* **Source passage**
The links at St. Charles

When a handful of Winnipeggers decided the time was ripe to take on the “royal and ancient game” in 1894, they couldn’t have foreseen that their humble beginning would result in the city turning into a golf mecca with more courses per capita than any other major North American centre. After all, none of them really knew what the game of golf was all about. In today’s vernacular, they would be know as a collection of “duffers.”
In the same context, the group of 23 prominent businessmen who organized the St. Charles Country Club in 1904 may have set out to establish the best course in the city, but they probably hadn’t foreseen that their course, built in the midst of the bald prairie, would eventually gain a national reputation as one of Canada’s finest. The fact of this well-earned reputation was underscored this week with St. Charles playing host to the CN Canadian Women’s Open, which ends on Sunday, August 29. But the open is just one of many national championships St. Charles has hosted since it officially opened in 1905.

* **Listing**
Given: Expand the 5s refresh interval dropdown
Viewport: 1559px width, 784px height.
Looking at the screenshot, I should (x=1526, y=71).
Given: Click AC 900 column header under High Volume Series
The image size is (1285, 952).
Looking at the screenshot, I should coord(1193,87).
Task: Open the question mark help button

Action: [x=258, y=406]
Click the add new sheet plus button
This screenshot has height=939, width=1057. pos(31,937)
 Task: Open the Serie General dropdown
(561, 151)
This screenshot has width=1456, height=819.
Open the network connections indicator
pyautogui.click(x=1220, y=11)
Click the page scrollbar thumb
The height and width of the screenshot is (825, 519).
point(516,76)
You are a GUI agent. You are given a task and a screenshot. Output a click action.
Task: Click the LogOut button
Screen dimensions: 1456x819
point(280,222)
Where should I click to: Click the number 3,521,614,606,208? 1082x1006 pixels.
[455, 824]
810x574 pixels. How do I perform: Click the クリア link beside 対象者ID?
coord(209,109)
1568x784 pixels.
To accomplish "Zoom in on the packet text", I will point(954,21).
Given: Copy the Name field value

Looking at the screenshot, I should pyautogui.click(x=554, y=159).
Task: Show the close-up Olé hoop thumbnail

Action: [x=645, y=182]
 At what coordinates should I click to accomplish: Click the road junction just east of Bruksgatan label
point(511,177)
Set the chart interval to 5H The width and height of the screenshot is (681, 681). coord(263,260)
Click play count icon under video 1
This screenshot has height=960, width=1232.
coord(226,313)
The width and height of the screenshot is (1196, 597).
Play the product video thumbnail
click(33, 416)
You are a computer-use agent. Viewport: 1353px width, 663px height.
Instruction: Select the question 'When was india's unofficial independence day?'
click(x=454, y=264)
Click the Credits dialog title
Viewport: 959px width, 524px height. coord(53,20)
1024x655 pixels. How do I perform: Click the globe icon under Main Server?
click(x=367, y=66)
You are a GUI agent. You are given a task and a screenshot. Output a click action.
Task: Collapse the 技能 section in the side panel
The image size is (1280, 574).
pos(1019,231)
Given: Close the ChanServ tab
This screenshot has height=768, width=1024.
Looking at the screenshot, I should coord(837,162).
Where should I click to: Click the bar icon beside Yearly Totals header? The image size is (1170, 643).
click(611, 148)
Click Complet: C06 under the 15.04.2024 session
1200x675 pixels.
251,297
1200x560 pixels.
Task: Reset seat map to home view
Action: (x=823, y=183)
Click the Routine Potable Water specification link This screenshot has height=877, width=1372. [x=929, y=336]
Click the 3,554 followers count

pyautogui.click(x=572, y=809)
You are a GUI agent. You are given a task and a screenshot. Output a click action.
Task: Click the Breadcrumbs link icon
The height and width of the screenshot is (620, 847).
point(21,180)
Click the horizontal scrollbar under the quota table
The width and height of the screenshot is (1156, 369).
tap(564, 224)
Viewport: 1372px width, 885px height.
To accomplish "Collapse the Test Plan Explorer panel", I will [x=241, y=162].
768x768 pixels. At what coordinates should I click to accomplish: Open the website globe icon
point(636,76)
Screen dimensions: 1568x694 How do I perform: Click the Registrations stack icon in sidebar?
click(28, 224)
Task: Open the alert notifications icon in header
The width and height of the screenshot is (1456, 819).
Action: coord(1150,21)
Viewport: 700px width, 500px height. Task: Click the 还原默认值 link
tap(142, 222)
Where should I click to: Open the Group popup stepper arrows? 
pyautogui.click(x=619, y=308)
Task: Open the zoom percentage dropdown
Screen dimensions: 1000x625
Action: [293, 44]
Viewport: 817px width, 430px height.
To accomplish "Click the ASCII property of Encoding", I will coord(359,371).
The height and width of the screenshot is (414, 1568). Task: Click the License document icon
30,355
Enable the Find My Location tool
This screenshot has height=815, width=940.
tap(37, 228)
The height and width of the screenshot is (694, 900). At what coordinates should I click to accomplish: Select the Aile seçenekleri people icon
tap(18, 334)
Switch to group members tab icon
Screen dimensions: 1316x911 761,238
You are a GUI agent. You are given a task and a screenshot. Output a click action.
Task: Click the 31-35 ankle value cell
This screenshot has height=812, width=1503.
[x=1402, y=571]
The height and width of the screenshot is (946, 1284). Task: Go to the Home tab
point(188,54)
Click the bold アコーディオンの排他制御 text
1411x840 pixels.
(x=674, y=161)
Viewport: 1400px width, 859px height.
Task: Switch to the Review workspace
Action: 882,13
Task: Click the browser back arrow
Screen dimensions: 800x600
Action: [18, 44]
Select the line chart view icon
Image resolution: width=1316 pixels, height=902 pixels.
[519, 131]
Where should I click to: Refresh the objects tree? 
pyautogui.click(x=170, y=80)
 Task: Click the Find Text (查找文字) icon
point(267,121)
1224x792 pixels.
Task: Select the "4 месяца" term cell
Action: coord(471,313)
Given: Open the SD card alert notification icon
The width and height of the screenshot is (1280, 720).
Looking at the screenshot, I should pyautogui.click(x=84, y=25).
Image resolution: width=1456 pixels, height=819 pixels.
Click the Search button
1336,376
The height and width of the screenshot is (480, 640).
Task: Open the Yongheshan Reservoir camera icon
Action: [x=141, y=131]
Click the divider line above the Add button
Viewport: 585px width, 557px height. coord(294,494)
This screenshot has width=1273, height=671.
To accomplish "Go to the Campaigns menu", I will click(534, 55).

* **Task instructions**
• a. Using the passage on the St. Charles links above, decide whether each statement agrees with it. Answer yes or no for each, and quote the exact words from the passage that settle it.
(i) The St. Charles Country Club was organized in 1904 by a group of 23 prominent businessmen.
(ii) The St. Charles course was laid out in a wooded river valley.
(iii) The CN Canadian Women's Open at St. Charles ends on Sunday, August 29.
• b. Write the next paragraph of the passage on the St. Charles links, picking up right after its final sentence.

* **Responses per task**
• a.
(i) Yes: "the group of 23 prominent businessmen who organized the St. Charles Country Club in 1904"
(ii) No: "built in the midst of the bald prairie"
(iii) Yes: "which ends on Sunday, August 29"

• b.
“Bordering on the beautiful winding Assiniboine, five miles west of the city limits is the magnificent stretch of park-like grounds belonging to the St. Charles Country club, an institution that already compares favorably with other excellent organizations of its kind in Canada.” is how an unnamed writer used his vivid imagination to describe the course in a Manitoba Free Press article on October 7, 1905. The writer had to use his imagination, since photographs of the era show a rather barren landscape, mostly devoid of trees. Although a 1905 photo shows the club house as a magnificent edifice, a lone buggy and horse in front of the building are the only other objects to break the monotony of the otherwise bleak grounds. 
Since horse-and-buggy was the main means of transportation at a time when the automobile was a novelty, there was a stables located west of the club house capable of accommodating “a large number of horse so that members and their guests may drive from the city when they prefer, or may go in saddle, as a pleasant and healthy form of exercise.” 
Actually, St. Charles has a long association with horses and riders, having pioneered polo in the province as well as steeple-chasing. In the modern sense, a less politically-correct pursuit was when it played host to fox hunting, complete with baying hounds. 
In another photo, two golfers are shown playing on a flat expanse of rough ground that stretches to the horizon. The caption reads: “Country club golf links near club house.”
D.D. England, originally from the northern golfing region of the same nation he shared a name with, summed up the problem all Winnipeg course planners faced when he said the singular difficulty was the land was too flat. A good golf course should be hilly, similar to the terrain where the many courses between Somerset and Liverpool were found, he added.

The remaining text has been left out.